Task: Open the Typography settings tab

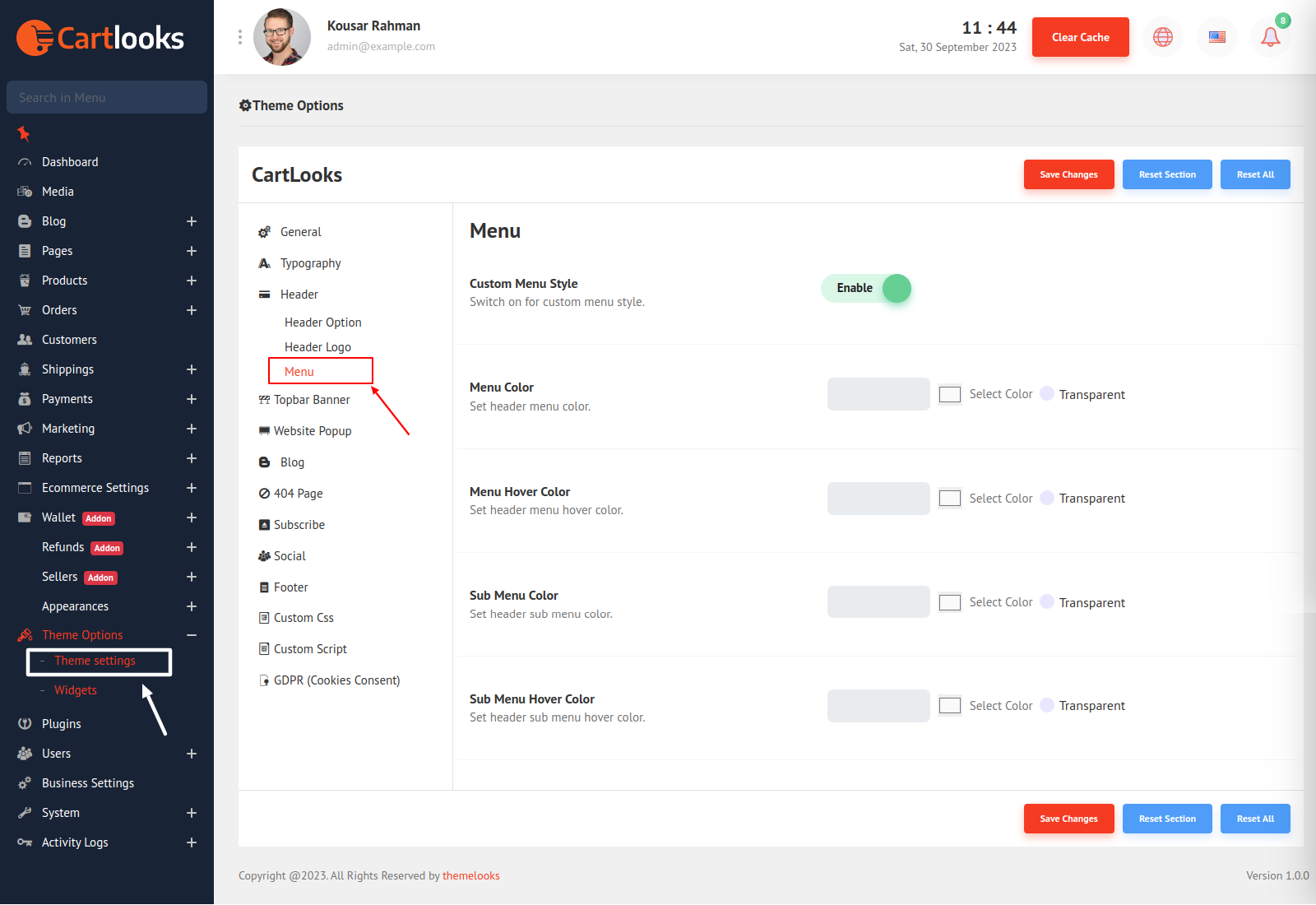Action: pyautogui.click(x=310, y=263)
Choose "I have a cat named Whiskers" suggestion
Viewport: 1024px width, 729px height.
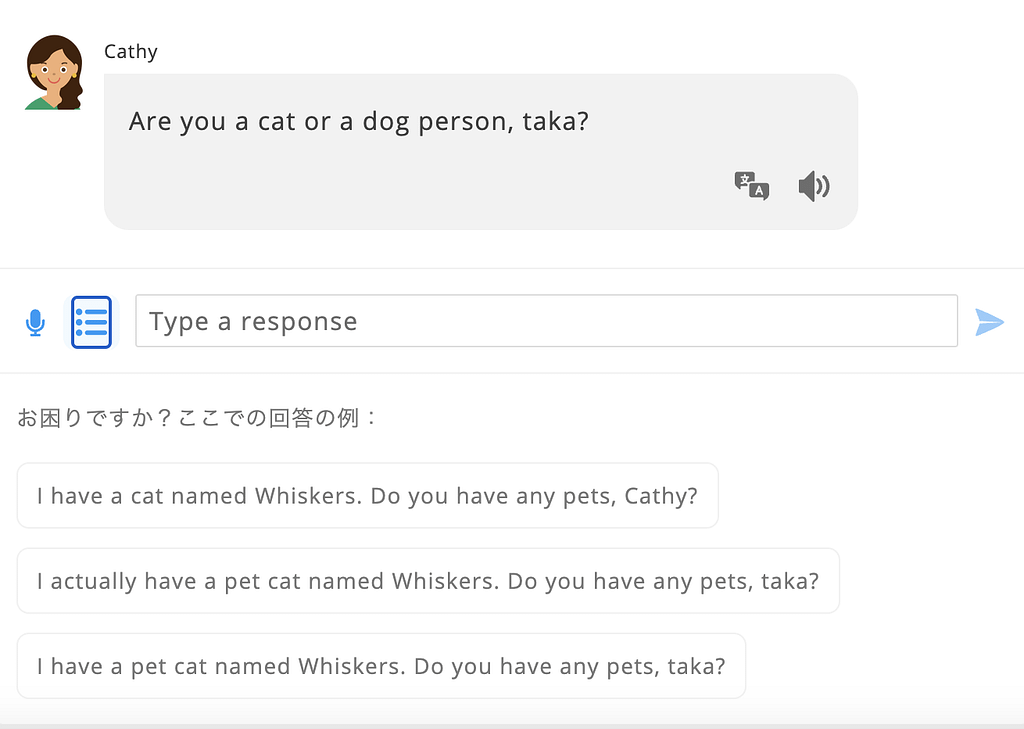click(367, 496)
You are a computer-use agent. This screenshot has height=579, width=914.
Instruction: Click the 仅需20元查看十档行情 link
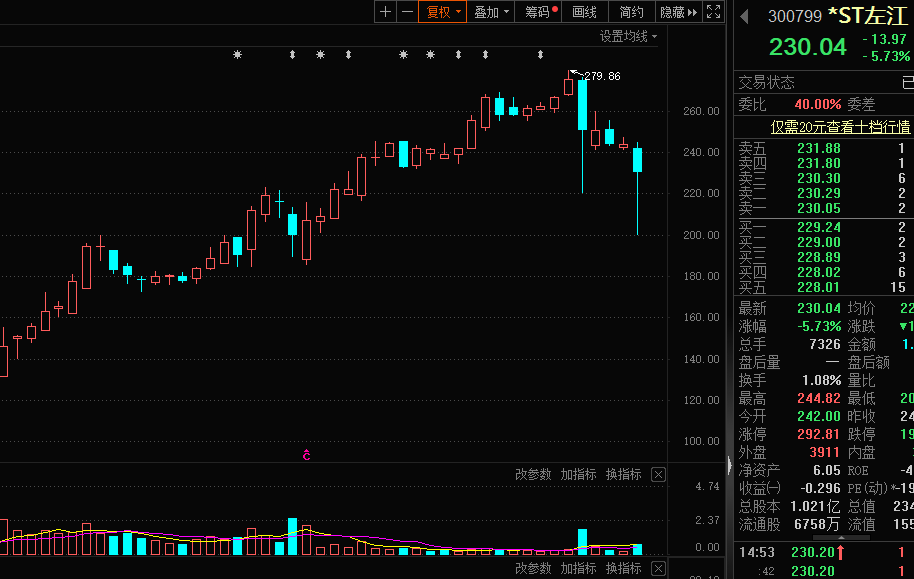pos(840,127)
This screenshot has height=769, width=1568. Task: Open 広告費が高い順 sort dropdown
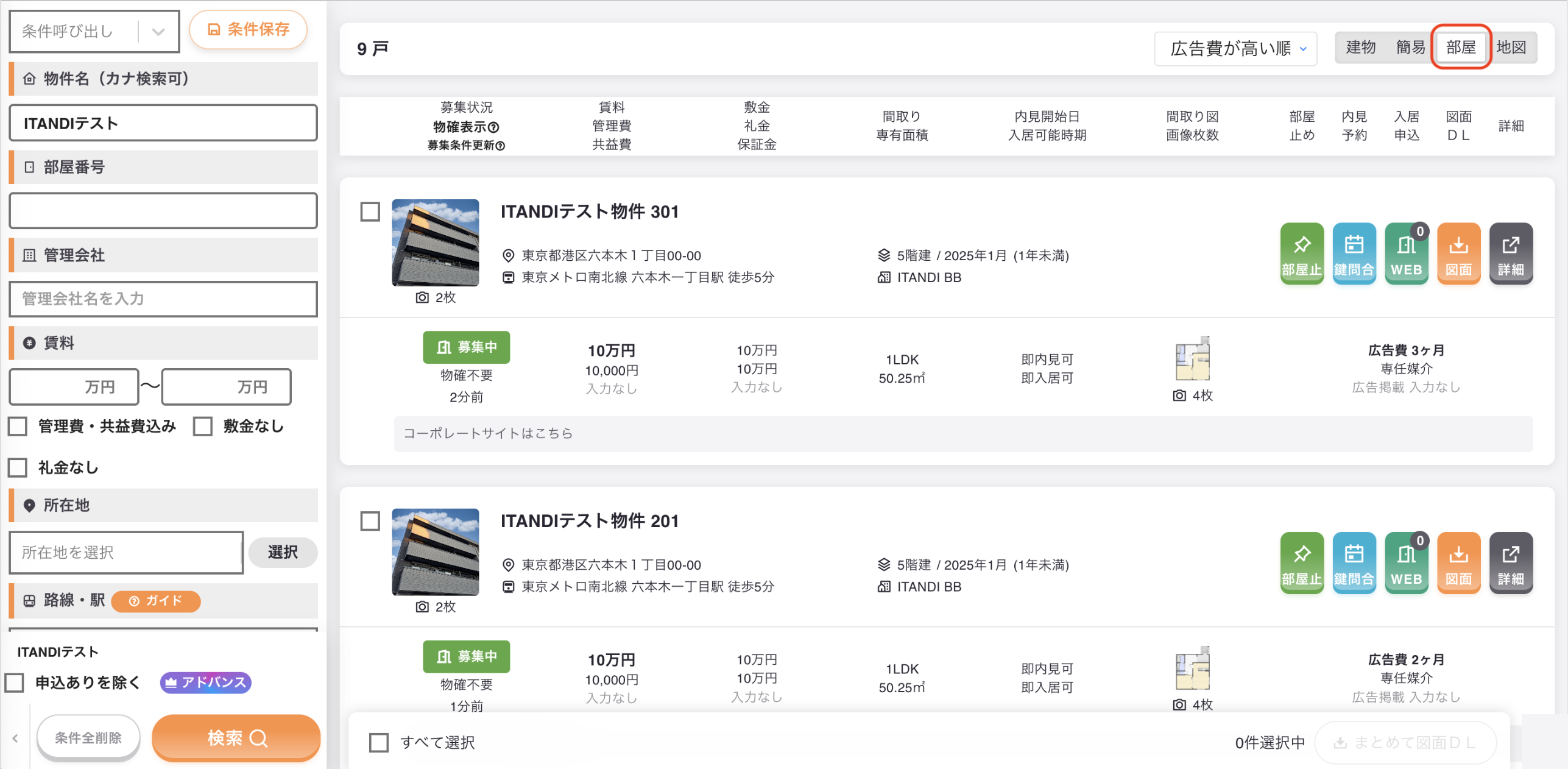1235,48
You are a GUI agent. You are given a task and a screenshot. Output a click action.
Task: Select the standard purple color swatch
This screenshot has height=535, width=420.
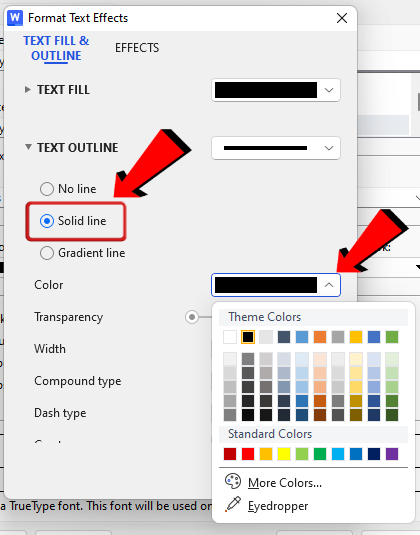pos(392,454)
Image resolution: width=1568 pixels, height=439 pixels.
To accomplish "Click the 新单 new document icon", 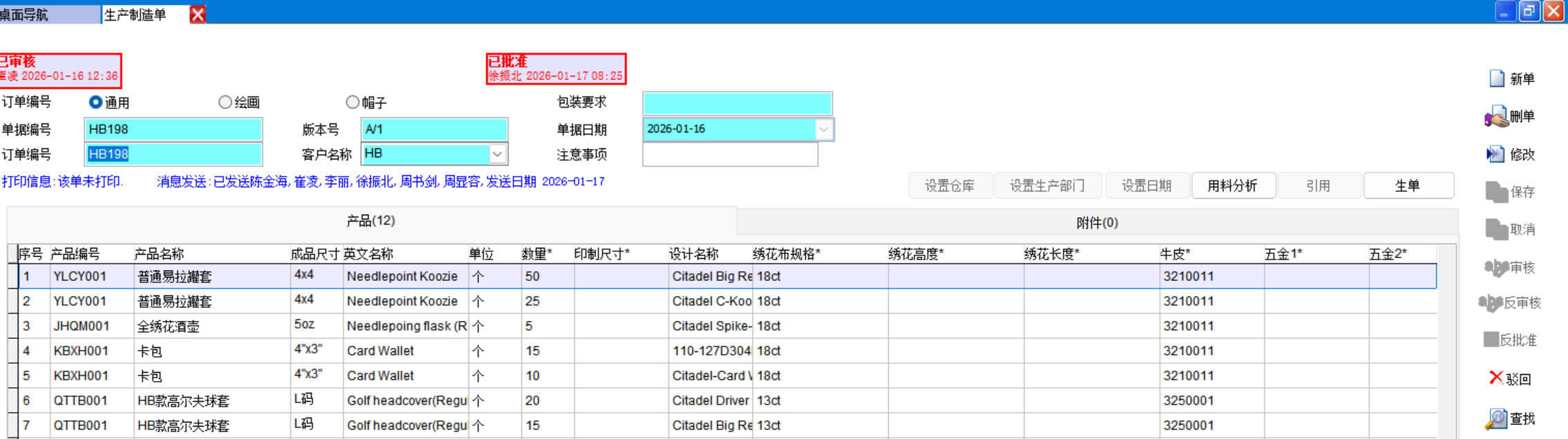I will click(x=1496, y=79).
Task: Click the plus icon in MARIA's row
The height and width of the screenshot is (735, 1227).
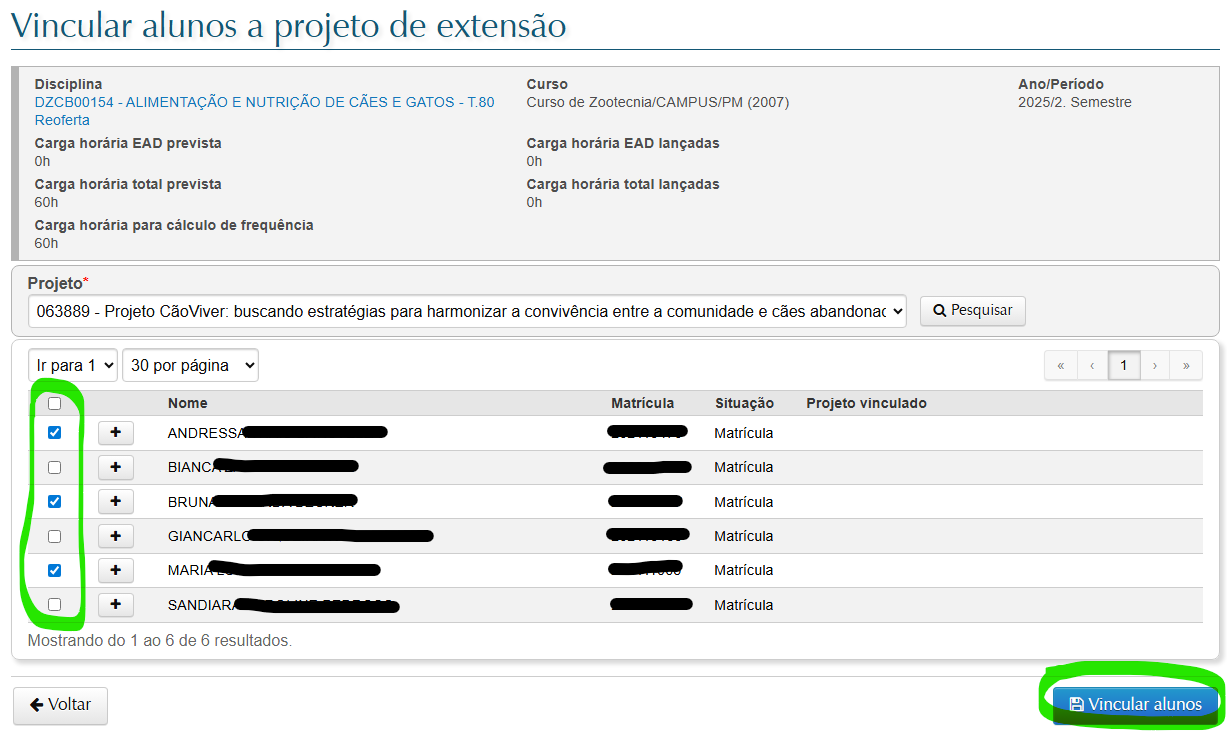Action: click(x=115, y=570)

--------------------------------------------------

▶ [WORK ORDER]: Reproduce the lines from the one holding "The height and" through the end of the entries above exactly, keeping both ends and dropping every picture.

▶ [WRITTEN RESPONSE]:
The height and width of the screenshot is (735, 1227).
Action: click(x=115, y=570)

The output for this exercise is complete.